Anlaşmada genel olarak kapıların açılması ya da sınırdışıların durdurulması yer almıyor. Bu nedenle sığınma politikası, daha liberal çizgideki Yeşiller ve FDP koalisyon ortağı olmasına rağmen, bir değişime uğramayacak.
SONUÇ
Hükümet anlamasındaki “Göç ve Entegrasyon” bölümlerini değerlendiren Die Tageszeitung’dan (TAZ) Ralf Pauli, 10 üzerinden 8 notunu veriyor. Genel olarak ilk iltica merkezlerinin kapatılması, ailelerinden bağımsız olarak yola çıkan küçük yaştaki sığınmacı çocukları alma gibi insani hamleler anlamlı. Zira uzun yıllardır Almanya’da, savaş bölgelerinden göç eden sığınmacılarla anlamlı ve önemli bir dayanışma var. Bu dayanışmayı gösterenlerin önemli bir bölümünün özellikle Yeşiller’in seçmeni olduğu da söylenebilir. Bu nedenle belli mesajların verilmesi boşuna değil.
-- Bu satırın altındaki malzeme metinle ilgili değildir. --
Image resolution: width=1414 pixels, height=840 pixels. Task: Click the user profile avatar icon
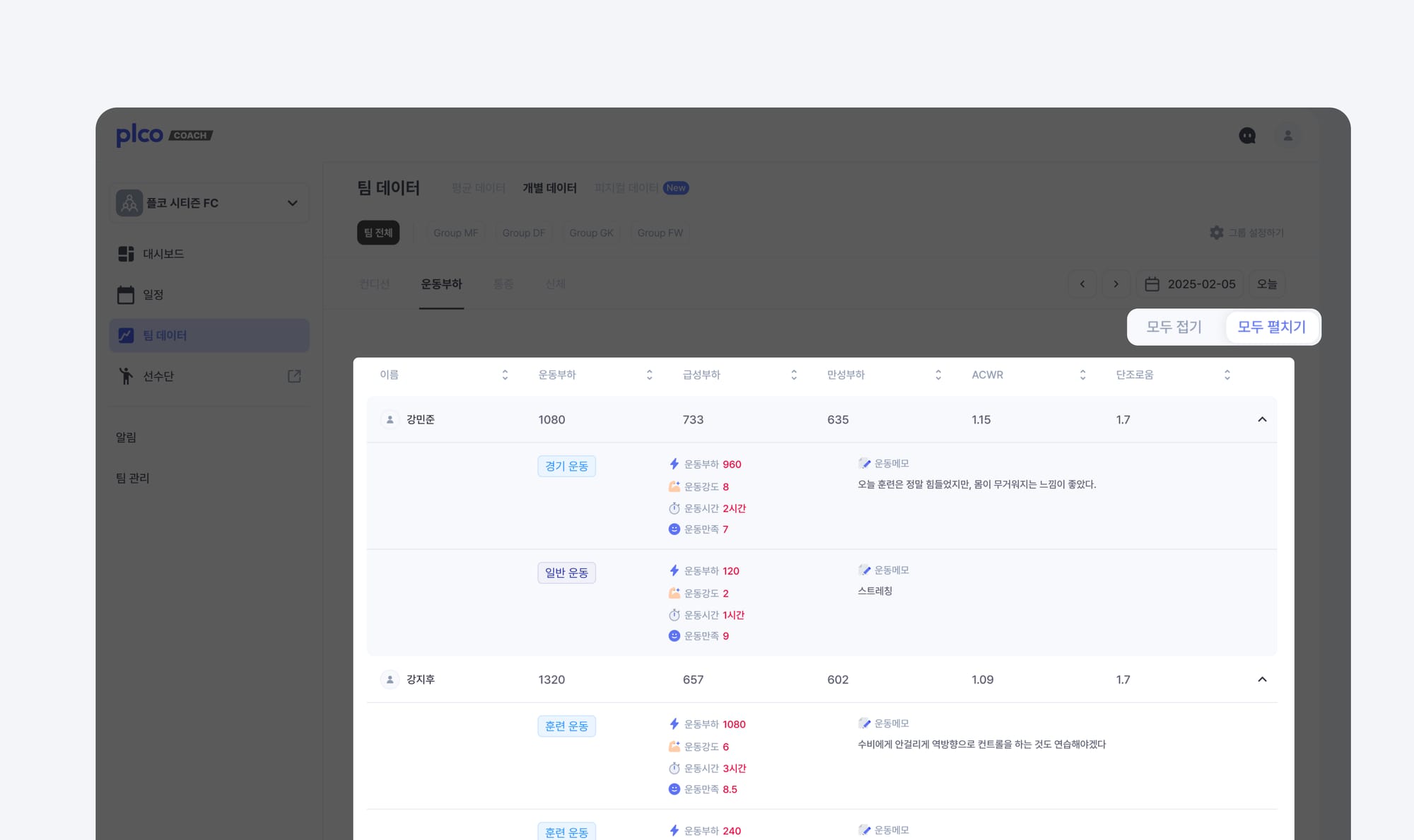tap(1287, 136)
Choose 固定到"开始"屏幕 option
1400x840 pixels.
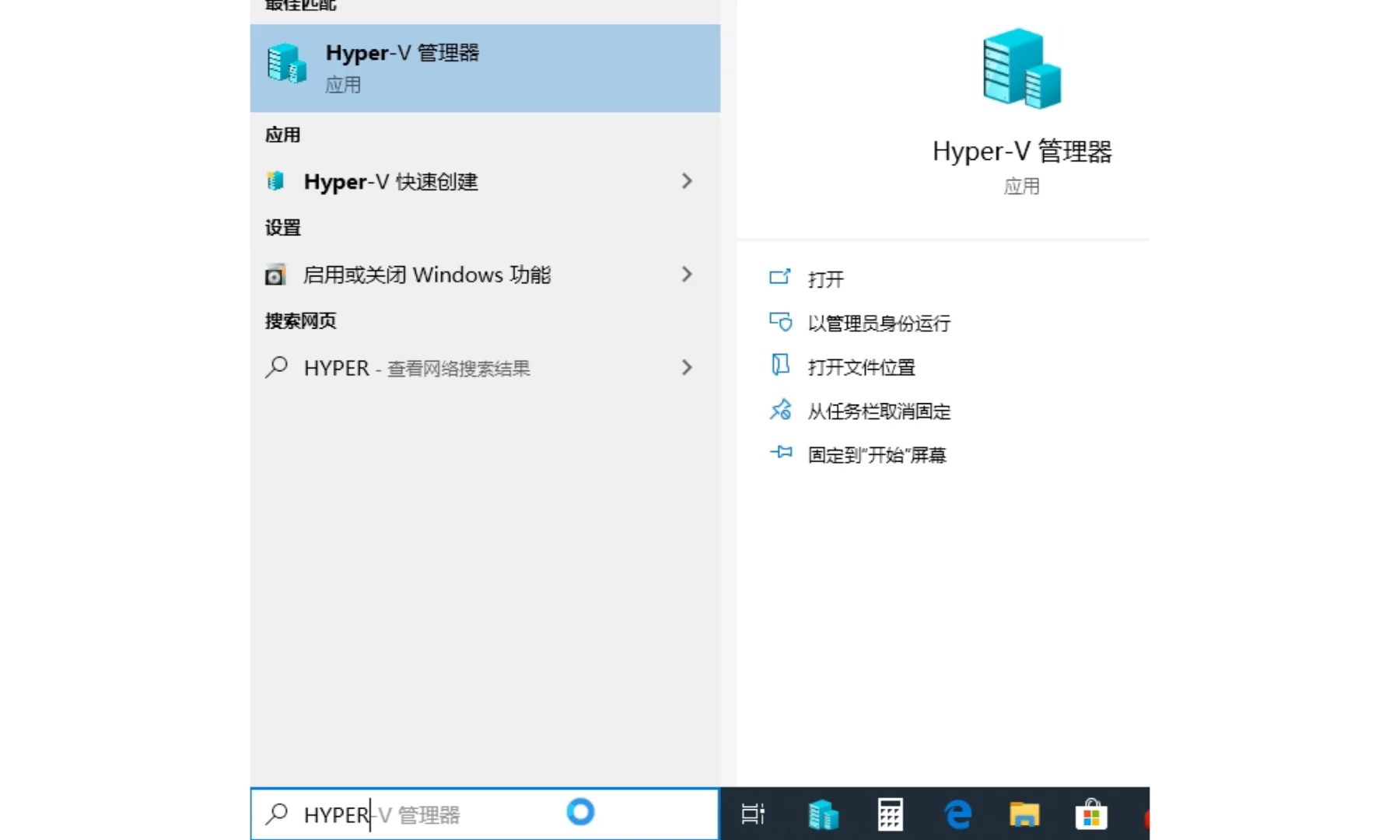(x=876, y=455)
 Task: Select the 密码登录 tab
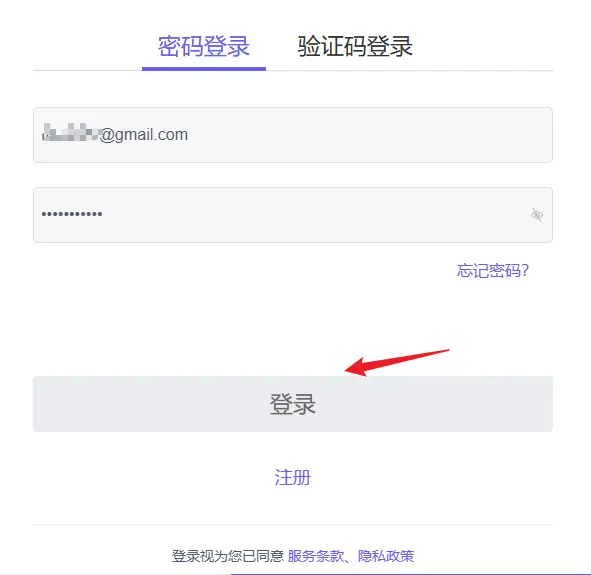point(204,46)
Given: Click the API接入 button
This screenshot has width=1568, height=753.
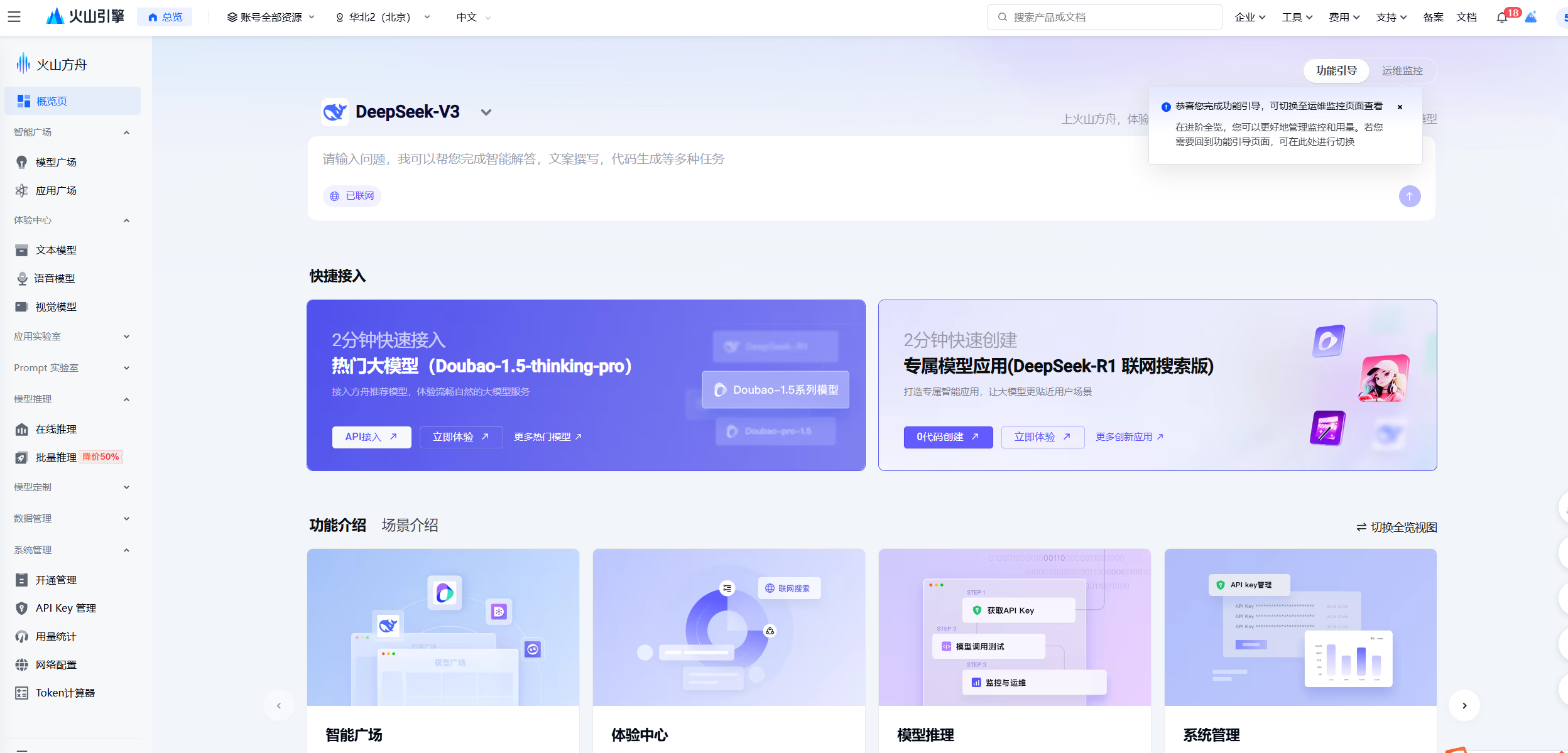Looking at the screenshot, I should pos(371,437).
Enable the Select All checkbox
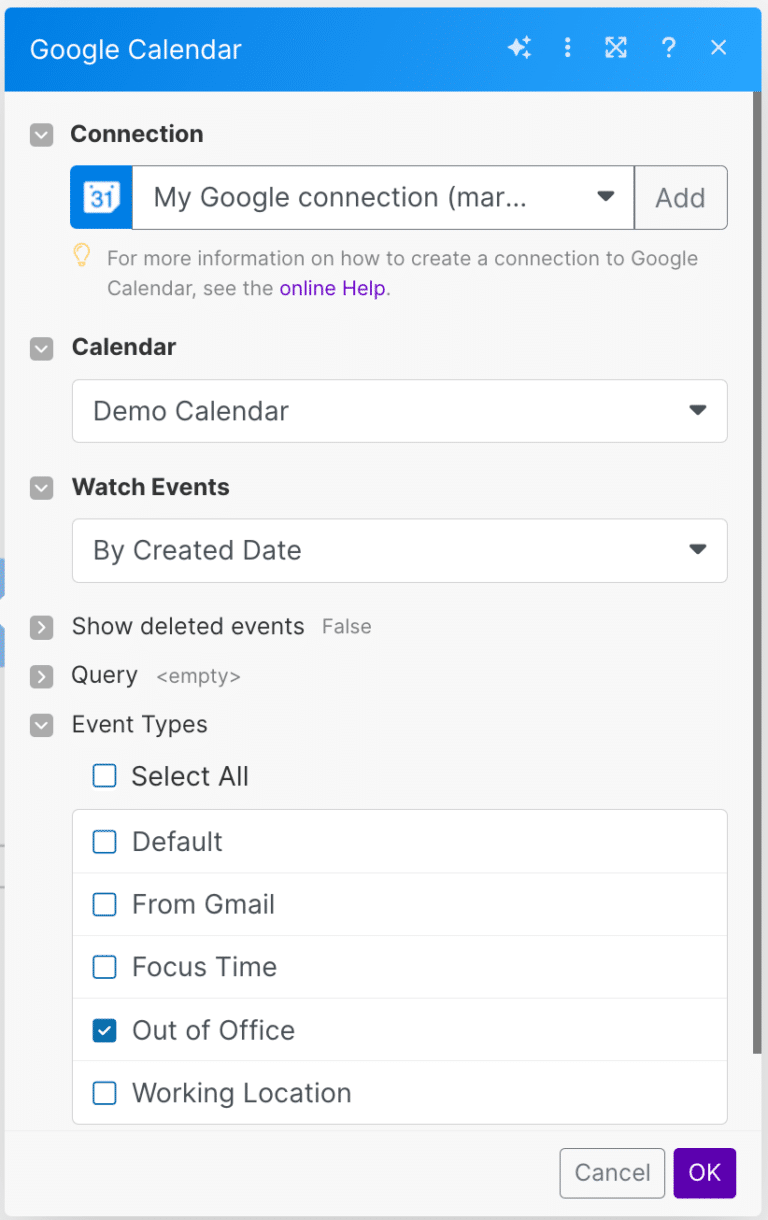 (104, 776)
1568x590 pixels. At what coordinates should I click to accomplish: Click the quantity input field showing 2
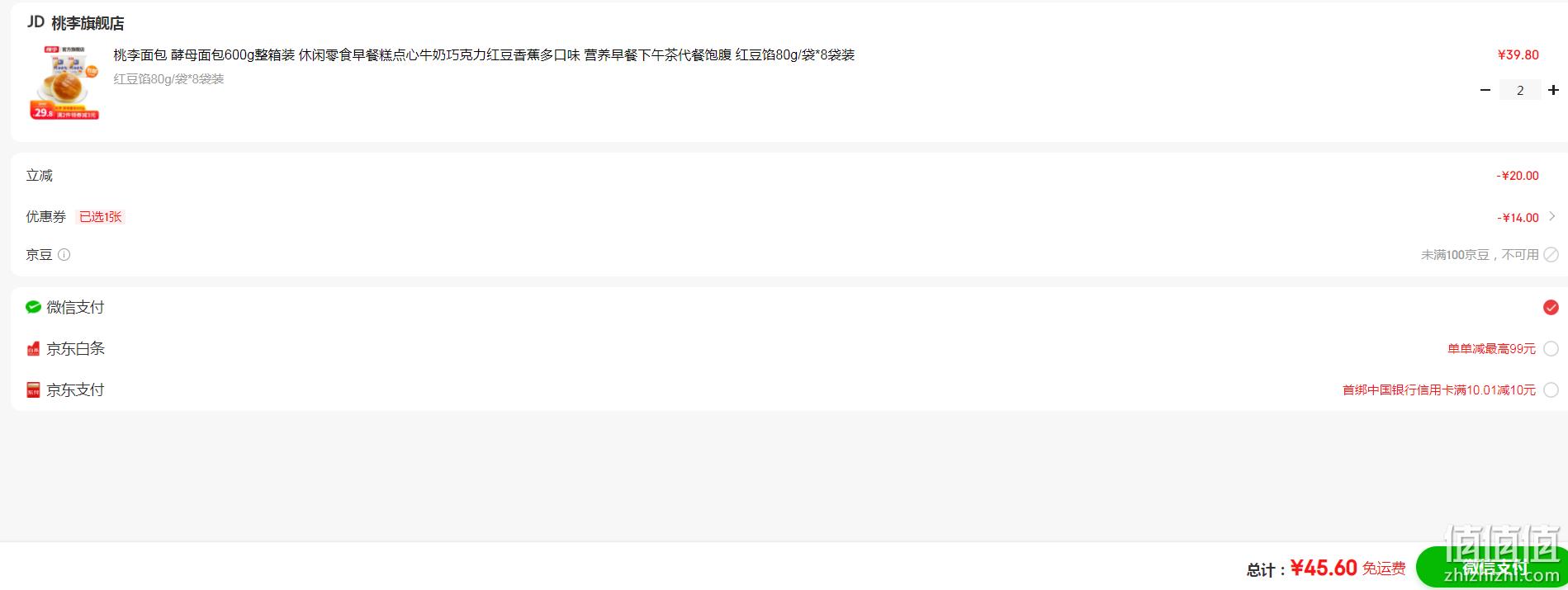point(1520,90)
Ancak bütün yazılanların gelip dayandığı aşama, Almanya’nın değişen demografik yapısına uygun bir söylemin kullanılması ve sermayesinin işgücü ihtiyacınını karşılama üzerinden bir rota belirleme temel bir politika olarak karşımıza çıkıyor. “Düzensiz göçü azaltma, düzenli göçü mümkün hale getirme” bu nedenle yapılacakların başında geliyor.
Kulağa hoş gelen diğer vaatlerin ne zaman ve nasıl yerine geleceğini ise zaman gösterecek. Bu nedenle gerçekten bekleyip görmek gerekiyor.